→ **Request a**:
List every distinct thread title that follows "RE:" in the forum excerpt on search engine optimization.

→ **Document extract**:
[Start]
This is a bit more subtle canonicalization signal that Google can use to sort out sites with language and/or regional copies (the regional aspect may be relevant even if both sites are in english).
The next question would be: where does your traffic come from? If you want to consolidate, but most of your traffic is coming from outside of Singapore, then I'd probably stick with the .com - it still has a "generic" status. The .edu.sg may rank more strongly in Singapore but fall off everywhere else.
I wouldn't worry much about the DMOZ link, especially if you have a solid link profile. DMOZ links have gotten buried over the years and typically don't carry nearly the value most people think. At some point, they could be a solid boost to a new site with a small link profile, but I think even those days are well behind us.
-
RE: Can't get auto-generated content de-indexed
I don't think there's any harm in submitting a new/full list, even if it duplicates past lists. The URLs haven't been removed, and you did fix the tags. This isn't like disavowing links - it's more of a technical issue. Worst case, it doesn't work, from what I've seen.
-
RE: Can't get auto-generated content de-indexed
It honestly sounds like you're on the right track - you do need to explicitly mark those (and META NOINDEX should be fine). Could you just request removal for all private pages? Worst case, Google removes some that aren't in the index, or attempts to. Since the public/private setting can be changed, you can't really put the private pages all in one folder (real or virtual) - that would make life easier, long-term, but probably isn't useful/appropriate for your case.
I'd also recommend having a clean XML sitemap with just the public entries (updated dynamically). That won't deindex the other pages, but it's one more cue Google can use. You want all of the signals you're sending to be consistent.
I agree with Doug, though - this is really tricky, because ideally you would want people to share these pages, and if you NOINDEX then you're losing out on that. My gut feeling is that, until your site is stronger, you probably can't support 3K near duplicates (and counting). If you want to get sophisticated, though, you could dynamically NOINDEX and only noindex posts that have very little content or our obvious dupes. As people fill out or share a product, you could remove the NOINDEX.
-
RE: Authorship's Back. Could a custom URL be why?
Interesting - thanks. It's a bit hard to pin down, because Google has been changing the "volume" on authorship mark-up a lot these past two months, and that means both up and down on any given day. Authorship also seems to be page-based and probably query-based, which means any given site could have and not have the mark-up depending on the page and/or query in play. It's a real-time evaluation on Google's part.
-
RE: Do you choose PA/DA over PR when purchasing expiring domains?
[End]
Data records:
[Start]
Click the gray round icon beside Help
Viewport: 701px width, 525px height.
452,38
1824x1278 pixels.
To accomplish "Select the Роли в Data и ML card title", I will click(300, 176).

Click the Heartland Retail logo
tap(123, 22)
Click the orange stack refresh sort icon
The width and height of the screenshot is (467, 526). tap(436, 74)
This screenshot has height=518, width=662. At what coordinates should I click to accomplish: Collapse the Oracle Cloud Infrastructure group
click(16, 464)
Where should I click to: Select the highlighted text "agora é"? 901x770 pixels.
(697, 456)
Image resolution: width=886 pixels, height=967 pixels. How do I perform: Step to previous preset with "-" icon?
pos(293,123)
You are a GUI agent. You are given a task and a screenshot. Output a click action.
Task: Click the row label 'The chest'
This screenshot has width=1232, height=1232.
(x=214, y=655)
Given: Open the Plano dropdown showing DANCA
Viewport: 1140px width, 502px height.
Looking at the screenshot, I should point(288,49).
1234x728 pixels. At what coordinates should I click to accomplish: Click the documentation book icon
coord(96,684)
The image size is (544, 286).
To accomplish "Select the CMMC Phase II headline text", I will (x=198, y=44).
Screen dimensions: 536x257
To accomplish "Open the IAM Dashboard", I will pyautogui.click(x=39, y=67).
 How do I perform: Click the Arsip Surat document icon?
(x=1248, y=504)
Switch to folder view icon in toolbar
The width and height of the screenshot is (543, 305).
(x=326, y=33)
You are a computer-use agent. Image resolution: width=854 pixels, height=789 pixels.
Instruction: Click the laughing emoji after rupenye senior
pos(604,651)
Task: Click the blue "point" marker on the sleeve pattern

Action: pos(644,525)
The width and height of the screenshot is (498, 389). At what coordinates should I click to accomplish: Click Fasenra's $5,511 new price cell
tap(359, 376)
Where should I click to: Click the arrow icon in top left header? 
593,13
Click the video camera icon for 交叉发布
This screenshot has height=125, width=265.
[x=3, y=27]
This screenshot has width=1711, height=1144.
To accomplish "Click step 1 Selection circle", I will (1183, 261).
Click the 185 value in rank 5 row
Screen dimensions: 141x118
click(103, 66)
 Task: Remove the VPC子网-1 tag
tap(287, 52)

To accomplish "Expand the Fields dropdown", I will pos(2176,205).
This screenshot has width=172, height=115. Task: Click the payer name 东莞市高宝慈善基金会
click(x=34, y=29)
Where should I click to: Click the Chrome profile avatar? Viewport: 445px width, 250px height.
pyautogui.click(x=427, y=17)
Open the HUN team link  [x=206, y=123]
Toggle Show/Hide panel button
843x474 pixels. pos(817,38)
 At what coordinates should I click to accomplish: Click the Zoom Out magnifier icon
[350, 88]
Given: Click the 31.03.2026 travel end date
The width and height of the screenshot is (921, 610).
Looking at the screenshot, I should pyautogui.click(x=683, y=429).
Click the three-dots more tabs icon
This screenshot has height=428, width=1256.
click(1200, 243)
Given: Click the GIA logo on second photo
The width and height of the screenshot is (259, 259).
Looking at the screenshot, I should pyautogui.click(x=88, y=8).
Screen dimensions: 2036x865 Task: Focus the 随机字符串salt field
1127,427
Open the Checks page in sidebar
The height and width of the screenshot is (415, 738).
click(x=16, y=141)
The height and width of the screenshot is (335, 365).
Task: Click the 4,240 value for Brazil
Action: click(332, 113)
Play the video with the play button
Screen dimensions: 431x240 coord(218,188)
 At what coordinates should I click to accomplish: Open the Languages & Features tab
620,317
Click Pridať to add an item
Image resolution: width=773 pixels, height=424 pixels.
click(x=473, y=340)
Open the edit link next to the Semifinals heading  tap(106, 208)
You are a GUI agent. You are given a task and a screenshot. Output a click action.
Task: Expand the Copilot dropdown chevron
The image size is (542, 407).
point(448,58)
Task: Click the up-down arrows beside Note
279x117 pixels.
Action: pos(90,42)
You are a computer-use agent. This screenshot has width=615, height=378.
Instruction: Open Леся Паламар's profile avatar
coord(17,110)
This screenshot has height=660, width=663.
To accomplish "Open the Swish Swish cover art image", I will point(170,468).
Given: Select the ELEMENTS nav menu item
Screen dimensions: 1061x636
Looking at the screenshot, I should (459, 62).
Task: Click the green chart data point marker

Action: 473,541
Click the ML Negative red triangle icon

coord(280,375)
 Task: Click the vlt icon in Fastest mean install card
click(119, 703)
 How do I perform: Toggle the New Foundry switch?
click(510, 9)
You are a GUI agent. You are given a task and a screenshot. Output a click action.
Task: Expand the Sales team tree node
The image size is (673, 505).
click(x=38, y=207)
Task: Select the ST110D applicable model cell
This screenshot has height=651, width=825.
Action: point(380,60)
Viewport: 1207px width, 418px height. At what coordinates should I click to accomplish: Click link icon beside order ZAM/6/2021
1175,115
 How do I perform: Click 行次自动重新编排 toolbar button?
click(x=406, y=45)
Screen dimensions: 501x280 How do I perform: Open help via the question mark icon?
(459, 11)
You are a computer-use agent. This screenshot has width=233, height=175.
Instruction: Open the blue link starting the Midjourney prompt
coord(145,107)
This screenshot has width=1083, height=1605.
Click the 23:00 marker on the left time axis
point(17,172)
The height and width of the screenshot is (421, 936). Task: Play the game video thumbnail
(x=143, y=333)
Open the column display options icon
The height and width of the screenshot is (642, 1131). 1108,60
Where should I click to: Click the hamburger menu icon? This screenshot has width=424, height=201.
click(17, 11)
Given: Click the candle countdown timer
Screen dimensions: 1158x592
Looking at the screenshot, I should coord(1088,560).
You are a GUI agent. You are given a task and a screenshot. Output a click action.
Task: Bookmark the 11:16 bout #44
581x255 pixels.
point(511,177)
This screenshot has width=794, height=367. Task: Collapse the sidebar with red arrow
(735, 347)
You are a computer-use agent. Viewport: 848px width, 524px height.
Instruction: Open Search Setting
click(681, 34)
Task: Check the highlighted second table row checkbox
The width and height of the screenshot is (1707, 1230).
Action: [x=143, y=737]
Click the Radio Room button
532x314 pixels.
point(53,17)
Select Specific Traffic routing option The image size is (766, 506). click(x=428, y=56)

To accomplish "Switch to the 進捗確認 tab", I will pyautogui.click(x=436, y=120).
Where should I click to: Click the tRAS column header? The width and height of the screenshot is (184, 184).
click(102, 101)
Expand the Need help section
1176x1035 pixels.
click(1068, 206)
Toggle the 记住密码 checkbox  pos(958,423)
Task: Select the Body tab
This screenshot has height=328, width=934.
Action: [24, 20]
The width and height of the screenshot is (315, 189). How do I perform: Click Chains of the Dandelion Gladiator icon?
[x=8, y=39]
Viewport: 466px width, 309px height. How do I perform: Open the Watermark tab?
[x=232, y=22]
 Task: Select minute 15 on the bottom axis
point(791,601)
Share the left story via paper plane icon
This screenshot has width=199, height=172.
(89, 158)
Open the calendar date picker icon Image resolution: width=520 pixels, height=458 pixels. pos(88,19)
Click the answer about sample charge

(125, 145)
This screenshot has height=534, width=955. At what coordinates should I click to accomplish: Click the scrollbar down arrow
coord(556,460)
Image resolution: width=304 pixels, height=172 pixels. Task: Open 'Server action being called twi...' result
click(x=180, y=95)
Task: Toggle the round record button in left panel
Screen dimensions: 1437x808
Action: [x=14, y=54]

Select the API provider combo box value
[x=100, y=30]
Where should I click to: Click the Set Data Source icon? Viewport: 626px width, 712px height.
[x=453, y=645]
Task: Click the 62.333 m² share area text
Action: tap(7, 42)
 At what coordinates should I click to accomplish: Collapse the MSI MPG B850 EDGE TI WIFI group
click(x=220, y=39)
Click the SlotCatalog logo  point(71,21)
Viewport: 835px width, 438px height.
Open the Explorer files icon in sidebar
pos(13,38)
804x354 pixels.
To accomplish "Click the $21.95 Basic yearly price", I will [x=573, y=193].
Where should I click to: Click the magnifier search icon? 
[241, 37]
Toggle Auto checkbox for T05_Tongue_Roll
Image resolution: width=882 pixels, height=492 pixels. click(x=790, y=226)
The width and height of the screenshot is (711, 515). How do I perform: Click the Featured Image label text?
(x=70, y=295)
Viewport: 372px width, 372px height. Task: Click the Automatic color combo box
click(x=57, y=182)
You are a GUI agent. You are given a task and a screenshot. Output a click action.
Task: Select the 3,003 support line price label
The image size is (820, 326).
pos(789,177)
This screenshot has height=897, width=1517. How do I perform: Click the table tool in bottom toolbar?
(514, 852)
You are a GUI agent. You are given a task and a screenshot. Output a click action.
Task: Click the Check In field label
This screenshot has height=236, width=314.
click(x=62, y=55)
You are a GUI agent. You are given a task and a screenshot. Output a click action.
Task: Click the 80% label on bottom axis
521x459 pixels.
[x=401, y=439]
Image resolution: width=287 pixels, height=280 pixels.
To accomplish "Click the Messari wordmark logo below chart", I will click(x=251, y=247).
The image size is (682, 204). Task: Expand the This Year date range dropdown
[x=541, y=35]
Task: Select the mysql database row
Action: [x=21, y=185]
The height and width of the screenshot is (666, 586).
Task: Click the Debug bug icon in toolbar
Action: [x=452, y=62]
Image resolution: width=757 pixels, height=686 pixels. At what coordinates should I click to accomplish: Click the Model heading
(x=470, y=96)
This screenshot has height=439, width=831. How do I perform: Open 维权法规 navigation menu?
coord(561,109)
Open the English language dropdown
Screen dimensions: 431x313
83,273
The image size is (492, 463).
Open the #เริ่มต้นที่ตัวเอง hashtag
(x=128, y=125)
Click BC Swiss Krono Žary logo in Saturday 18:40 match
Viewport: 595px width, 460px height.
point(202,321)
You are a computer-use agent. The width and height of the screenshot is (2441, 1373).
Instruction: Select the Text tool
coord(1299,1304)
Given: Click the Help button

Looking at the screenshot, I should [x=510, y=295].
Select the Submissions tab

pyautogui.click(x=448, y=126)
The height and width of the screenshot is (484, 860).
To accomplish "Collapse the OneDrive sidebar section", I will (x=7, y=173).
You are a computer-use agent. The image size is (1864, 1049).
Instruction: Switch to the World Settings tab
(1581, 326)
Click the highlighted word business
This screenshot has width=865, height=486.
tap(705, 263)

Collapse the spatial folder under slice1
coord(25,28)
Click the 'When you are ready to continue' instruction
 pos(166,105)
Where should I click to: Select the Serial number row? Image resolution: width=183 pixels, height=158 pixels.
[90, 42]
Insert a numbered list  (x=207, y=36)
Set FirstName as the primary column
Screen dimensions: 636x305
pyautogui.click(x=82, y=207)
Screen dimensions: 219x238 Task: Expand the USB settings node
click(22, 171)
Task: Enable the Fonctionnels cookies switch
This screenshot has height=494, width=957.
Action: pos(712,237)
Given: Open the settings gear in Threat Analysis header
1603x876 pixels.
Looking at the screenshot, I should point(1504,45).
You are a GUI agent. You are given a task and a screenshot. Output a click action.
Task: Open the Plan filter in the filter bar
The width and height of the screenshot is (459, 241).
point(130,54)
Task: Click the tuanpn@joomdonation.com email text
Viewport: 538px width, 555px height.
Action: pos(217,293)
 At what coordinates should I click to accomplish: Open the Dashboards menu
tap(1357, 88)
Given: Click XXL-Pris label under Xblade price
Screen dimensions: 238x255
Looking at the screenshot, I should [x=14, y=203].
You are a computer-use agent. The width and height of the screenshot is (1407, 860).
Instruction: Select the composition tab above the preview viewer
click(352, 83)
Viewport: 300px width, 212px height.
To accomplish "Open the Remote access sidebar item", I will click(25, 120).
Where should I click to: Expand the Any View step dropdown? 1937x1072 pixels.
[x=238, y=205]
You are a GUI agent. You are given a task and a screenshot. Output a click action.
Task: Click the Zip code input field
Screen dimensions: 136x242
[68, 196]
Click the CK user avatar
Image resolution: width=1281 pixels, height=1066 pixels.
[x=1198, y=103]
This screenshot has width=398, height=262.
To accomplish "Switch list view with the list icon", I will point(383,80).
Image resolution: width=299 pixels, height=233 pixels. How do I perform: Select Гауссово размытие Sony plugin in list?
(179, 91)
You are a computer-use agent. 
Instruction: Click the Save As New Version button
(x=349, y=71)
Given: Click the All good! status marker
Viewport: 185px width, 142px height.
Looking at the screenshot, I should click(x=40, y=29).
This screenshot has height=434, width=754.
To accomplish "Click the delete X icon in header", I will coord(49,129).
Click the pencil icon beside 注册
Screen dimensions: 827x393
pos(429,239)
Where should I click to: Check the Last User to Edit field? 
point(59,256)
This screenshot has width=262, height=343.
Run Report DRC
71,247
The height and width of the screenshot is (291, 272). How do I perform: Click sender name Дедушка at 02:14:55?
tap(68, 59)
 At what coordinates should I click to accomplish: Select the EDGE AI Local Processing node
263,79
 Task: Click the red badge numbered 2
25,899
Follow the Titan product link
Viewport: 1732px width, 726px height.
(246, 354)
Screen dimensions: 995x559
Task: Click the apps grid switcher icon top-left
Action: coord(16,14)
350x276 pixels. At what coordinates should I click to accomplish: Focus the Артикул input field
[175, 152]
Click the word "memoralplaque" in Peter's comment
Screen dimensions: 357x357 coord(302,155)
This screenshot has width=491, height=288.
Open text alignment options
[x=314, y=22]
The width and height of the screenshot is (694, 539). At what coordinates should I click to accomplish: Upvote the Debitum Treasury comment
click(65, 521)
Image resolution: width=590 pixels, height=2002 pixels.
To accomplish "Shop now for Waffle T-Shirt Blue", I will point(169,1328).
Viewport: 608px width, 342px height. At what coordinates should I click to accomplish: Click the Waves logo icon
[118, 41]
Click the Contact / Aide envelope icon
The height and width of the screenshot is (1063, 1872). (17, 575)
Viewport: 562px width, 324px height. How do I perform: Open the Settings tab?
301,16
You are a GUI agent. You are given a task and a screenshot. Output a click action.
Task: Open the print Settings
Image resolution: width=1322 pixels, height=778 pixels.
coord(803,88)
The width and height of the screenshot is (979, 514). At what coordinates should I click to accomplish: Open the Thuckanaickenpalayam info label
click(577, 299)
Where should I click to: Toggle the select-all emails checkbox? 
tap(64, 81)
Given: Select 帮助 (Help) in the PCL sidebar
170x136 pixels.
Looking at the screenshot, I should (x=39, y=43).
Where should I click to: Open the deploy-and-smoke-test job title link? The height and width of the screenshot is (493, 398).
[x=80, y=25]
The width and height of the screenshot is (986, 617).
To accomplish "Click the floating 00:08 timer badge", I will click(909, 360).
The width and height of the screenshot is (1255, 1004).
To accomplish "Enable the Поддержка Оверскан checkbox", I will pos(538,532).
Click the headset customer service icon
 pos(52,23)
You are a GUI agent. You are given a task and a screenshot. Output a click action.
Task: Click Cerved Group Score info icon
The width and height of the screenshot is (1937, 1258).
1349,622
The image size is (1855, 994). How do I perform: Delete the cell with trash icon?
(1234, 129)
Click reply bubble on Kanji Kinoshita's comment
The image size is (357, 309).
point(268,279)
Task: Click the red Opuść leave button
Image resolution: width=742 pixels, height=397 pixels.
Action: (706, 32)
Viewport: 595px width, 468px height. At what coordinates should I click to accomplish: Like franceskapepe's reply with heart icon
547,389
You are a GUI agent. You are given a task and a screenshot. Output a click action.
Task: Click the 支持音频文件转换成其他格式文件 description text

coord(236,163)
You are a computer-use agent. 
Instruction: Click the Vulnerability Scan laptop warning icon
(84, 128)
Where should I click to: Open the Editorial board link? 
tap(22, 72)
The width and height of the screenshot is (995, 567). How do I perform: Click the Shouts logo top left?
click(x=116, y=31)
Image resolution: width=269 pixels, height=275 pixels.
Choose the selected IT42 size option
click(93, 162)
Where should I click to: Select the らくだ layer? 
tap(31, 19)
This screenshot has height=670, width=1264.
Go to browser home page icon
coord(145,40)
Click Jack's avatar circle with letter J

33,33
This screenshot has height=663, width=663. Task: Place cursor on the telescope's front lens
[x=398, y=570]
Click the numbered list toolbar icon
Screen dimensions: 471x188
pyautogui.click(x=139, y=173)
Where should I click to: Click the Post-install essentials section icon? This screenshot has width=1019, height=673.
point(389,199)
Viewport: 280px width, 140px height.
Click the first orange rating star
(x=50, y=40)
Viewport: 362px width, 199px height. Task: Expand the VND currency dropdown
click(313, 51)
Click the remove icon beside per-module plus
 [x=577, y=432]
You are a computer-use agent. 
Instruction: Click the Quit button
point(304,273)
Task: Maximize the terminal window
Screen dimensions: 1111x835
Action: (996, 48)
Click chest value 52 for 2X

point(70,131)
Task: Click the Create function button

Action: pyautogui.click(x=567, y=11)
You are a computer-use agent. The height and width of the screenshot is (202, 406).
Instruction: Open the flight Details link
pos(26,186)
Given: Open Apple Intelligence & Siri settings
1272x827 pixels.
[End]
→ **Request b**:
In the listing, rewrite the lines from the one containing "Given: Select 帮助 (Help) in the PCL sidebar" to the one containing "click(x=116, y=31)", replacing "The width and height of the screenshot is" with "The screenshot dimensions are" and leaving everything else as it stands. Give only those lines.

→ **Final result a**:
Can't get auto-generated content de-indexed
Authorship's Back. Could a custom URL be why?
Do you choose PA/DA over PR when purchasing expiring domains?

→ **Final result b**:
Given: Select 帮助 (Help) in the PCL sidebar
170x136 pixels.
Looking at the screenshot, I should (x=39, y=43).
Where should I click to: Open the deploy-and-smoke-test job title link? The height and width of the screenshot is (493, 398).
[x=80, y=25]
The screenshot dimensions are (986, 617).
To accomplish "Click the floating 00:08 timer badge", I will click(909, 360).
The screenshot dimensions are (1255, 1004).
To accomplish "Enable the Поддержка Оверскан checkbox", I will pos(538,532).
Click the headset customer service icon
 pos(52,23)
You are a GUI agent. You are given a task and a screenshot. Output a click action.
Task: Click Cerved Group Score info icon
The screenshot dimensions are (1937, 1258).
1349,622
The image size is (1855, 994). How do I perform: Delete the cell with trash icon?
(1234, 129)
Click reply bubble on Kanji Kinoshita's comment
The image size is (357, 309).
point(268,279)
Task: Click the red Opuść leave button
Image resolution: width=742 pixels, height=397 pixels.
Action: (706, 32)
Viewport: 595px width, 468px height. At what coordinates should I click to accomplish: Like franceskapepe's reply with heart icon
547,389
You are a GUI agent. You are given a task and a screenshot. Output a click action.
Task: Click the 支持音频文件转换成其他格式文件 description text

coord(236,163)
You are a computer-use agent. 
Instruction: Click the Vulnerability Scan laptop warning icon
(84, 128)
Where should I click to: Open the Editorial board link? 
tap(22, 72)
The screenshot dimensions are (995, 567). How do I perform: Click the Shouts logo top left?
click(x=116, y=31)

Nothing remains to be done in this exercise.